そのため、きっと喜ぶだろうと、『編布(あんぎん)の発見』を一冊送ったことがありました。そのH.Kさんから、手紙が届き、中には、一片のアンギンが入っていました。
H.Kさん、すごい機動力です。
あれから、アンギンを見に、『編布(あんぎん)の発見』に載っていた、新潟県の十日町博物館まで行かれたのでした。
そして、そこで求めた小さなお土産のアンギンを送ってくれたのです。
このアンギンを見ると、もっとも一般的だった「袖なし」を編むときの経糸(たていと)の使い方、縁の始末の仕方、裾の経糸の始末の仕方などがよくわかります。

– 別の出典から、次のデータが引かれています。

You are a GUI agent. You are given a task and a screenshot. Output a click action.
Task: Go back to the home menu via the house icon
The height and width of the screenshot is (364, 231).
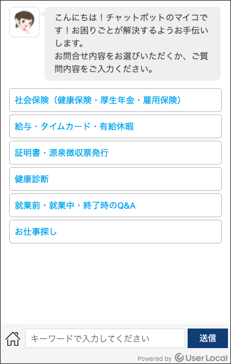[13, 338]
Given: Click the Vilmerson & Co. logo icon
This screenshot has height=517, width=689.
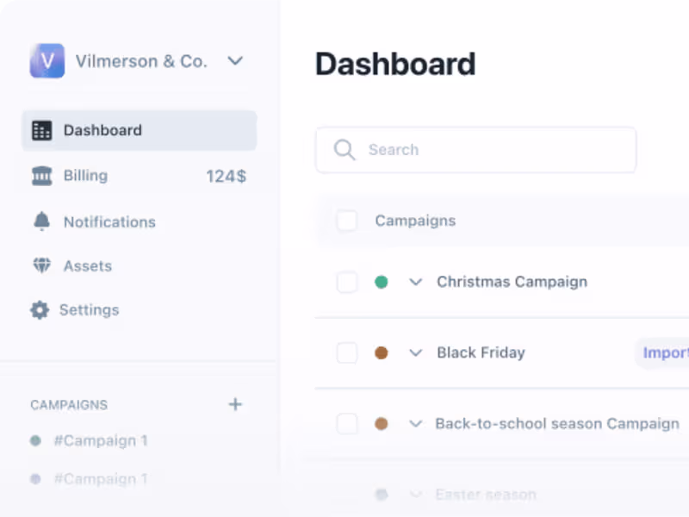Looking at the screenshot, I should point(47,61).
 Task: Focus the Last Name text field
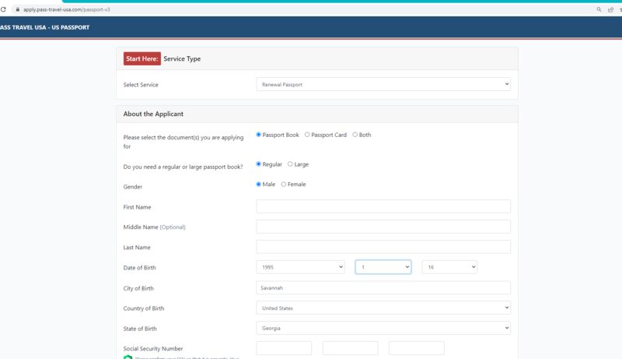tap(383, 247)
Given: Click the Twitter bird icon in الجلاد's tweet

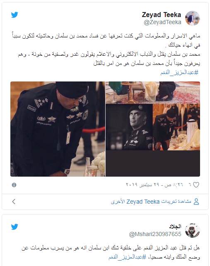Looking at the screenshot, I should click(14, 227).
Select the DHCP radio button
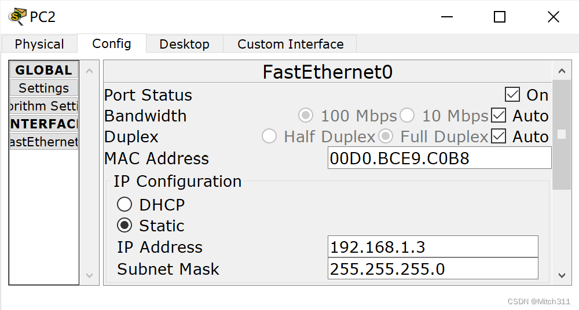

アンギンは、こもなどと同じように、ケタ(編む台の横棒)に、錘のコモヅチを糸の両端につけた経糸をたらし、ケタに緯糸(よこいと)を置いて、コモヅチを一本おきに前後に動かして編みます。
次の緯糸を置くと、休めていた方のコモヅチを動かすので、経糸は、常に緯糸二本を一緒に、交互に綴っていきます。

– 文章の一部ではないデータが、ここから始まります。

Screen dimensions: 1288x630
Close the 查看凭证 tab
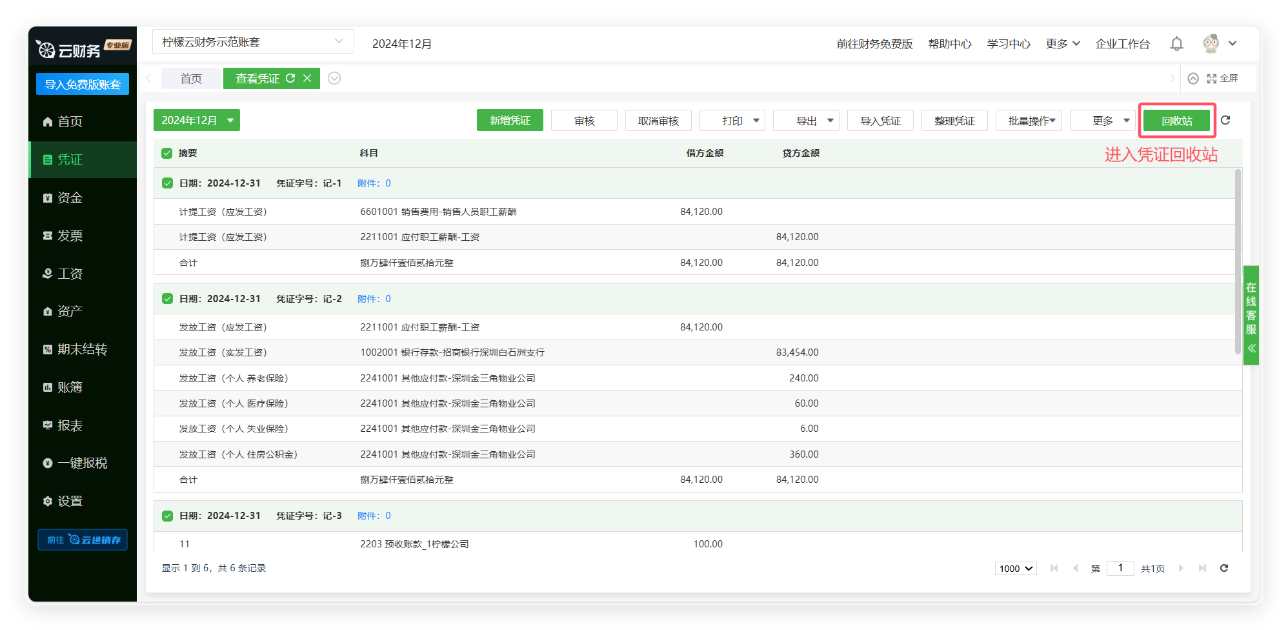click(307, 78)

もし、緯糸一本ごとに全部のコモヅチを動かせば、倍の時間がかかります。
なにより、経糸のところに厚みが出て、よい布とはならなかったのかもしれません。
この布は、経糸の間隔が1センチくらいですが、もっと経糸の幅を詰めてつくったものもあったようです。
『編布の発見』 |
コモヅチとして使う木の直径は2センチほどですから、経糸の間隔が1センチでも、ずいぶん混みあいます。
私は庭に生えたカラムシの繊維を取り、干すまではやったのに、あとが続きませんでした。

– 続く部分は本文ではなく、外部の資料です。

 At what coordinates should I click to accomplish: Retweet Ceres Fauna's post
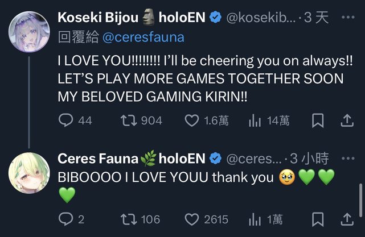click(x=129, y=219)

自分で採ったのは色も悪いし、繊維の取り方も悪いのですが、H.Kさんから送っていただいた麻やカラムシの、もう糸にするばかりになっている繊維もあるのに、糸づくりのところで挫折してしまって、全然進む予定もありません。
それにしても、織物以前、6000年も昔の縄文時代に盛んにつくられていた編みものが、世界中で消えたのに、つい最近まで越後では普通につくられていたことは、奇跡のようです。
しかも織りものと違ってアンギンは男衆の仕事だったというところが、実に実に興味深いところです。